Legault was in St. John’s for talks with Newfoundland and Labrador Premier Andrew Furey about what comes after the notorious 1969 Churchill Falls agreement ends in 2041. The lopsided arrangement between Quebec and Newfoundland and Labrador heavily favours Quebec, and has left a lasting bitterness in Canada’s easternmost province.
“I don’t want to judge Mr. Smallwood or the people who signed this contract,” Legault told reporters, referring to Joey Smallwood, Newfoundland and Labrador’s first premier and the man who signed the agreement. “But today, when you look at the price (Quebec pays) and you look at the market price, it became a bad deal for Newfoundland and Labrador.”
When pressed again about whether he would call the arrangement “unjust,” Legault reiterated, “It’s a bad deal.”
The agreement allows Quebec’s provincially owned hydroelectric utility, Hydro-Québec, to purchase most of the electricity generated by the Churchill Falls hydroelectric dam in Labrador — and reap most of the profits. As of 2019, the deal had yielded close to $28 billion in profits to Quebec, and about $2 billion for Newfoundland and Labrador.
The utility pays 0.2 cents per kilowatt hour for Churchill Falls power, a price Furey described on Friday as “essentially free.” Hydro-Québec posted record profits in 2022 — $4.6 billion — collected partly by selling cheap power from Churchill Falls.
Earlier this week, Legault said he wanted a “win-win” deal for Quebec and Newfoundland and Labrador — and even suggested paying the province more for electricity before the deal ends in 2041.
Furey told reporters Friday that he and Legault agreed to assemble teams for “high-level discussions” about what could be changed in the existing contract and what might replace it in 18 years.
Newfoundland and Labrador’s premier described the deal differently than Legault did.
“We had talked about the imbalance, the injustice, the perceived injustice, the real injustice, the fiscal injustice of the contract today,” Furey said of his discussions with his colleague.
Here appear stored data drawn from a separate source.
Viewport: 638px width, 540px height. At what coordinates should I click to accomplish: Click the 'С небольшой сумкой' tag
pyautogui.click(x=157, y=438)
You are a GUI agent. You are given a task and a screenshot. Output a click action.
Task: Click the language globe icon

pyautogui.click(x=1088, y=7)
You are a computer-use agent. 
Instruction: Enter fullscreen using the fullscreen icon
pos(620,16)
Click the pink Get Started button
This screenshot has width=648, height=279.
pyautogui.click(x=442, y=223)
He added that Legault recognized the “punitive nature” of the arrangement.
Some in Newfoundland and Labrador, like Pam Frampton, former managing editor at the Telegram newspaper in St. John’s, speak of growing up “in the shadow” of Churchill Falls.
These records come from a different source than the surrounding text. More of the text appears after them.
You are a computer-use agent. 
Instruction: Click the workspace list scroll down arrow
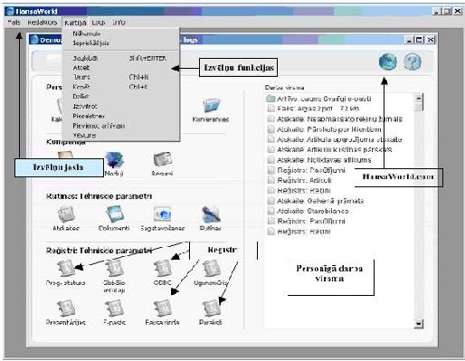coord(419,324)
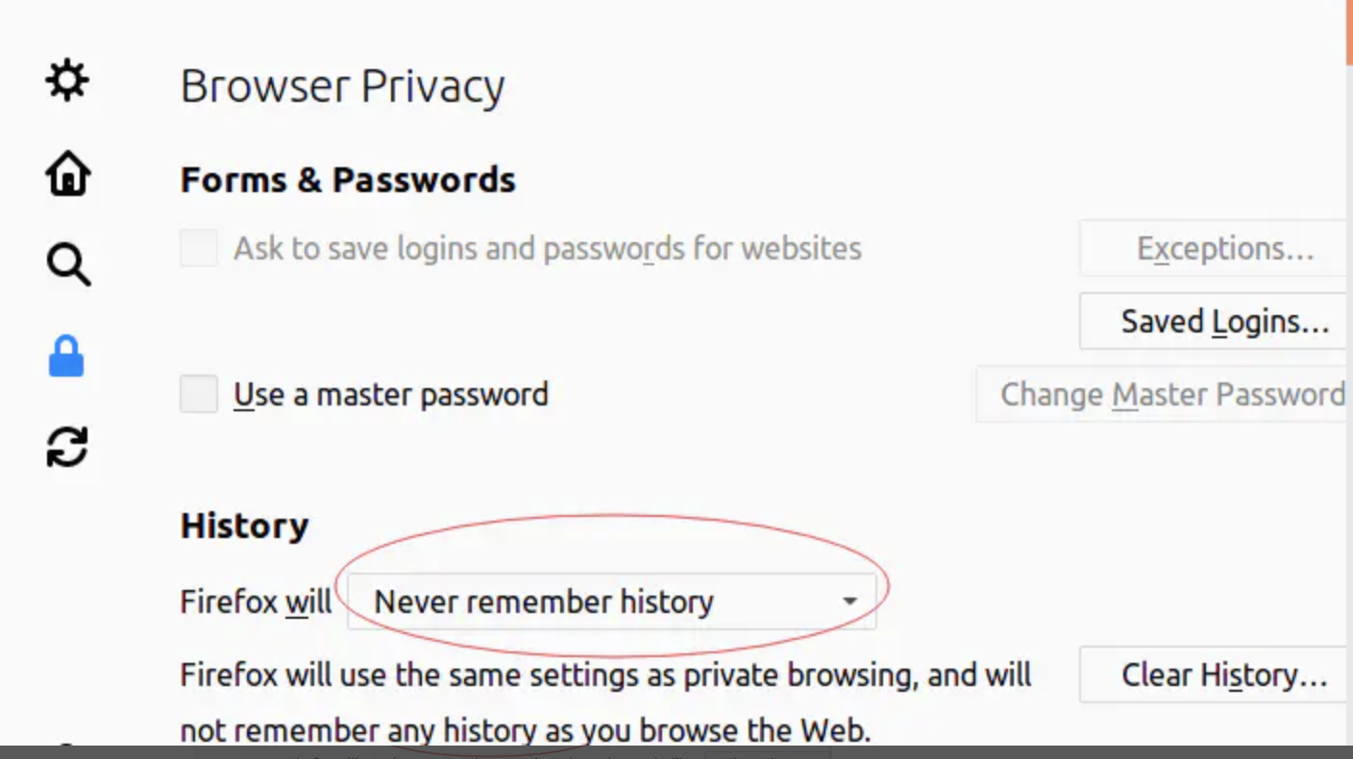Click the 'Use a master password' label text
This screenshot has height=759, width=1353.
pos(391,394)
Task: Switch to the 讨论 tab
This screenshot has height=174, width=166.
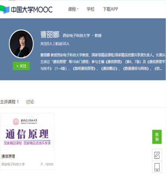Action: (30, 102)
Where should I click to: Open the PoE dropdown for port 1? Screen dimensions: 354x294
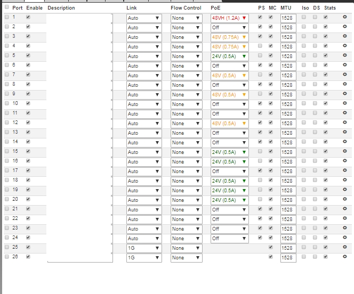click(x=229, y=18)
“There were always these associated feelings of shame and bitterness, and the feeling that we had been duped,” she said in an interview.
Jeff Webb, a historian at Memorial University, says some residents of Newfoundland and Labrador think the province wouldn’t have endured the “humiliation” of needing equalization payments from the federal government if the Churchill Falls agreement had more evenly served both provinces.
“It does speak to people’s sense that this is something that’s always been rightly ours, and it’s been stolen,” Webb said in a recent interview.
Innu in Quebec and Newfoundland and Labrador have gone to court seeking damages for the destruction they say the dam has wrought in their traditional territory. The Innu of Uashat mak Mani-utenam in Quebec filed a $2.2-billion lawsuit against Hydro-Québec earlier this year, and the Innu Nation in Labrador sued Hydro-Québec and Churchill Falls (Labrador) Corp., a subsidiary of Newfoundland and Labrador Hydro, for $4 billion in 2020.
Legault and Furey said Friday they were ready to work with Indigenous groups as talks continue.
“It’s important for me and for Andrew (Furey) to have discussions with the Innu people and Indigenous people, and we will do so together,” Legault said.